Document passage section start

When I was little, whenever I climbed a flight of stairs in the dark, the climbing quickly turned to running. About halfway up the steps, every time, I was overcome with an unshakeable certainty that there was a monster behind me, chasing me. I won’t say I never get that feeling anymore, but I force myself to walk up the stairs slowly and calmly when it happens now, swallowing my fear. That’s called being an adult.
The sense of someone near you when no one is actually there is called “feeling of presence” or FOP, apparently, according to a new study in Current Biology that identified the regions of the brain associated with this sensation and, wildly, recreated it in a lab setting.
“Although it is described by neurological and psychiatric patients and healthy individuals in different situations, it is not yet understood how the phenomenon is triggered by the brain,” the study reads.
First the researchers, who mostly hailed from Ecole Polytechnique Fédérale de Lausanne (EPFL) in Switzerland, studied the brains of 12 patients with neurological disorders (mainly epilepsy) who had experienced FOP, and found lesions in three regions of their brains: the insular cortex, frontoparietal cortex, and temporoparietal cortex. These areas deal with self-awareness, movement, and spatial positioning, suggesting that when sensorimotor signals get confused, people can feel presences that aren’t there.
Further supporting this argument was the next experiment, in which the researchers had a robot give confusing sensorimotor signals to healthy people with no neurological disorders, and were able to create FOP on command. Participants controlled the robot by moving a stick in front of them, which caused a metal arm behind them to touch them on the back in the same pattern, as seen in the video below.
The robot’s touch was either simultaneous with the participant’s movements, or delayed by half a second, explains Giulio Rognini, a researcher and roboticist at EPFL’s Laboratory of Cognitive Neuroscience.
“The participants reported this feeling of a presence only in the condition where there’s a delay,” he said.
But these people’s brains were un-lesioned. The conflict between people’s movement and the touch they felt was enough to cause the sense of a presence, but Rognini says it’s not really clear what happens in a healthy brain to make it feel that way.
There could be a “problem in attribution of our own actions that can cause this feeling of a presence,” he says. He cites the example of Reinhold Messner, a mountaineer who has said he felt a third, invisible climber, alongside him and his brother while they descended the Nanga Parbat mountain in Pakistan. The feeling could have had something to do with the high altitude, Rognini says, or it could have been because the motion of climbing is so repetitive that Messner’s brain just sort of forgot about the movements and misattributed them to a spectral ghost climber. It’s hard to know.

Document passage section end
Data excerpts section start

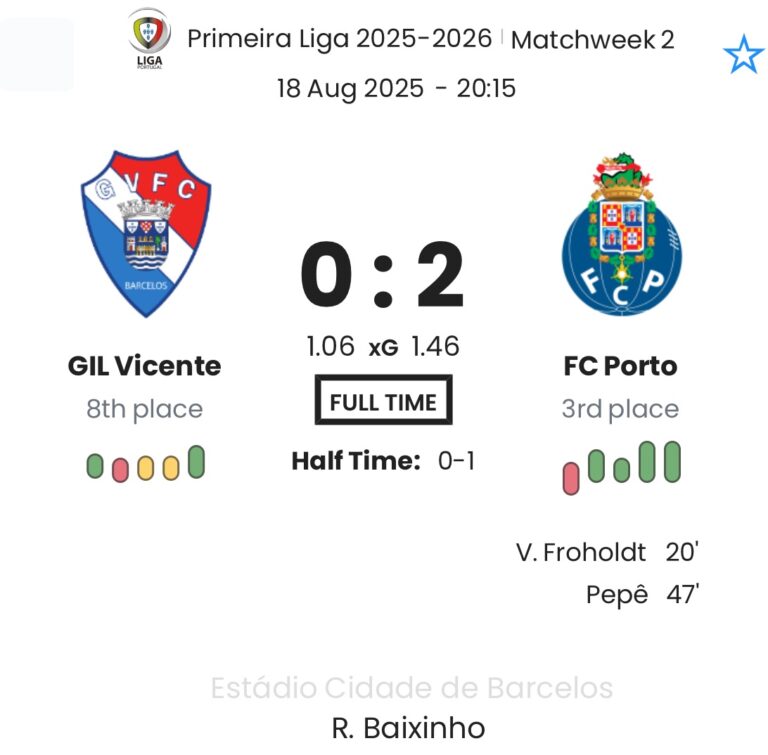Image resolution: width=768 pixels, height=755 pixels.
Task: Open referee R. Baixinho's page
Action: (408, 728)
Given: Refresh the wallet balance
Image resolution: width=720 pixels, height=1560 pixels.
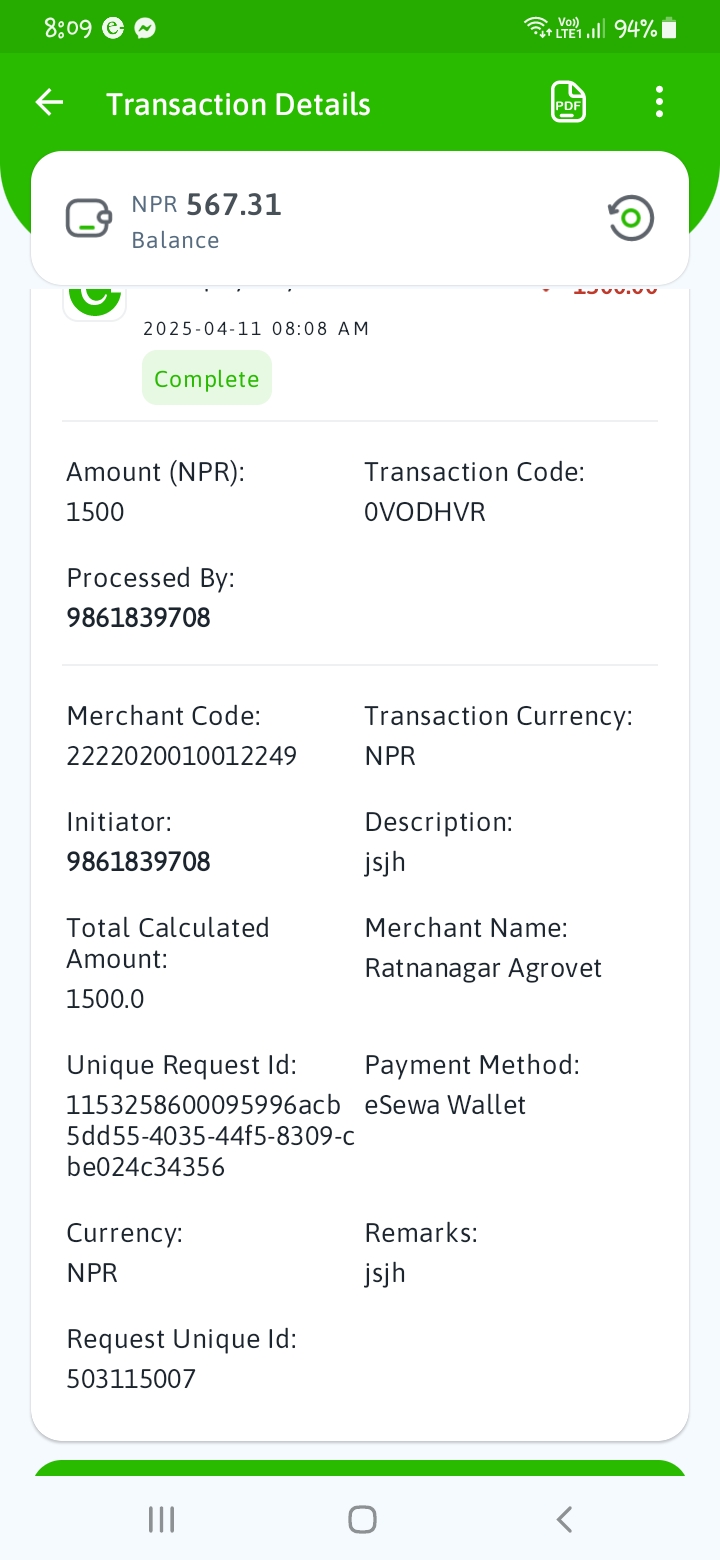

Data excerpts section end

Problems to solve:
1. From the article on the feeling of presence, extract the passage starting with "First the researchers, who" and going on through "that aren’t there.".
2. Extend the article on the feeling of presence, picking up right after its final sentence.

Your written answers:
1.
First the researchers, who mostly hailed from Ecole Polytechnique Fédérale de Lausanne (EPFL) in Switzerland, studied the brains of 12 patients with neurological disorders (mainly epilepsy) who had experienced FOP, and found lesions in three regions of their brains: the insular cortex, frontoparietal cortex, and temporoparietal cortex. These areas deal with self-awareness, movement, and spatial positioning, suggesting that when sensorimotor signals get confused, people can feel presences that aren’t there.

2.
Aside from just being cool and spooky, this study could have real implications for how science understands schizophrenia. It’s possible that the signal confusion Rognini describes could account for some symptoms schizophrenia patients experience—like feeling as though they’re being controlled by an alien presence, for example. That’s why the researchers’ next steps are to get schizophrenia patients to try out the robot, and see if the effect it produces feels similar to their symptoms.
It also reveals something interesting about consciousness in general—that it’s not necessarily a given that our brains always understand what our bodies are doing, or even that they’re our bodies. “The brain has multiple representations of the body,” Rognini says, “and these are usually integrated together and give us a unitary experience of the body and self in space and time. We show that when there is some damage to the brain or some trick played by a robot, a second representation of our body arises in a way that gets perceived by us but not as our body but as the presence of another human being. Physically this presence is already hidden inside our minds.”
Ghosts are scary. Also scary is the idea that the delicate balance of the brain can be disrupted in a way that makes us unable to see ourselves as ourselves. But that’s science for you, always working toward explanations for the inexplicable. And in this case, the results are pointing toward a not-so-magical, if still fantastic explanation: The ghosts were always us.